Джозеф замолчал, всматриваясь в окрестности и Мартин тоже решил не нарушать минуту принятия решения.

— Ты же меня почти не знаешь, Мартин Хопс! Вдруг я беглый преступник?!

— На этих у меня нюх, дружок! А ты просто странный. Я тебе навязывать ничего не буду, ты тут подумай, пока я делами займусь. Захочешь уйти, подскажу как до города добраться или вон до посёлка дойдёшь, а там и попутку до города поймаешь.

Сказав это Мартин спустился вниз, но неожиданно в глазах потемнело, а в середине груди разлилась сильная жгучая боль, и он, потеряв равновесие, кубарем свалился с последних ступеней. Сильно ударившись головой, он потерял сознание.

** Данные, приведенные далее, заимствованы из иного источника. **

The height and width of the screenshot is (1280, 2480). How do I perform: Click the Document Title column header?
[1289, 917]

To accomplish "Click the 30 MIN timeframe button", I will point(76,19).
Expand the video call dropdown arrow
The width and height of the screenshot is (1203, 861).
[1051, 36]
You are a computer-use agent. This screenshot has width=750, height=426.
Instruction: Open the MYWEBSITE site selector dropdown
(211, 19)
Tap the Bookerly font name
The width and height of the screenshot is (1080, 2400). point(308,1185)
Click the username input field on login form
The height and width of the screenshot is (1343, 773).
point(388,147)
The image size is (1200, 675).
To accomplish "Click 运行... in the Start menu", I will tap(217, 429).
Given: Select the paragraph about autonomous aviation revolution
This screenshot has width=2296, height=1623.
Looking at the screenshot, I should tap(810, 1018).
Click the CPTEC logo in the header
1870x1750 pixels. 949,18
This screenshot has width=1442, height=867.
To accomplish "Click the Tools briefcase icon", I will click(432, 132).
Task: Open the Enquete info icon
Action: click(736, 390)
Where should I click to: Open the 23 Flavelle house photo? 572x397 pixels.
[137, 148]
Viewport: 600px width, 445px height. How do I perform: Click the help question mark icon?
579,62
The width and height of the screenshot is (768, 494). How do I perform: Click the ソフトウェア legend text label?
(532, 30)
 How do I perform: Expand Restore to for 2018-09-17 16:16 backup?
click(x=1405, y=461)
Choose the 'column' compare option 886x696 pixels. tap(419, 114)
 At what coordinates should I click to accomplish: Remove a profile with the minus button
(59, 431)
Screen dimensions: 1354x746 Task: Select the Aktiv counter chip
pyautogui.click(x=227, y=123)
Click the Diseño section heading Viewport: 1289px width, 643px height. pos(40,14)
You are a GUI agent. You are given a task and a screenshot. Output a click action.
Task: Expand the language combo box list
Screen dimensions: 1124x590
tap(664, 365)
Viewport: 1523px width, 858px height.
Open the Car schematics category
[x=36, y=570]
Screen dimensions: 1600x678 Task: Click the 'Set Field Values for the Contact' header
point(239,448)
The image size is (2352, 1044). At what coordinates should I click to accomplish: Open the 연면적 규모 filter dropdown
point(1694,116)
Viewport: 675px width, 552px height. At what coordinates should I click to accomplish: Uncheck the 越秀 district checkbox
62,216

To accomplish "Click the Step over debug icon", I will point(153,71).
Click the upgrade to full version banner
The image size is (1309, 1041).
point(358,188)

А ведь доктор Вольфмейер предупреждала его еще три года назад, когда умерла Сара, что за сердцем нужно следить и время от времени показываться к врачу, но он проигнорировал её предупреждение и вот, наверное, это была расплата за легкомыслие. А может за те слова, что он сказал молодому падре на отпевании Сары в адрес Бога. Да что там сейчас гадать, смерть уже здесь, покачивая косой стоит и ждёт, когда он испустит свой последний вздох.

Неожиданно тьма, окутывающая сознание отступила, и Мартин понял, что летит. Сердце ударило раз, другой словно испуганный зверёк и заработало в привычном режиме. Он поднял голову и едва вновь не лишился сознания. Оказывается, Джозеф нёс его на руках и улыбался самой тёплой, искренней из всех виденных им улыбок.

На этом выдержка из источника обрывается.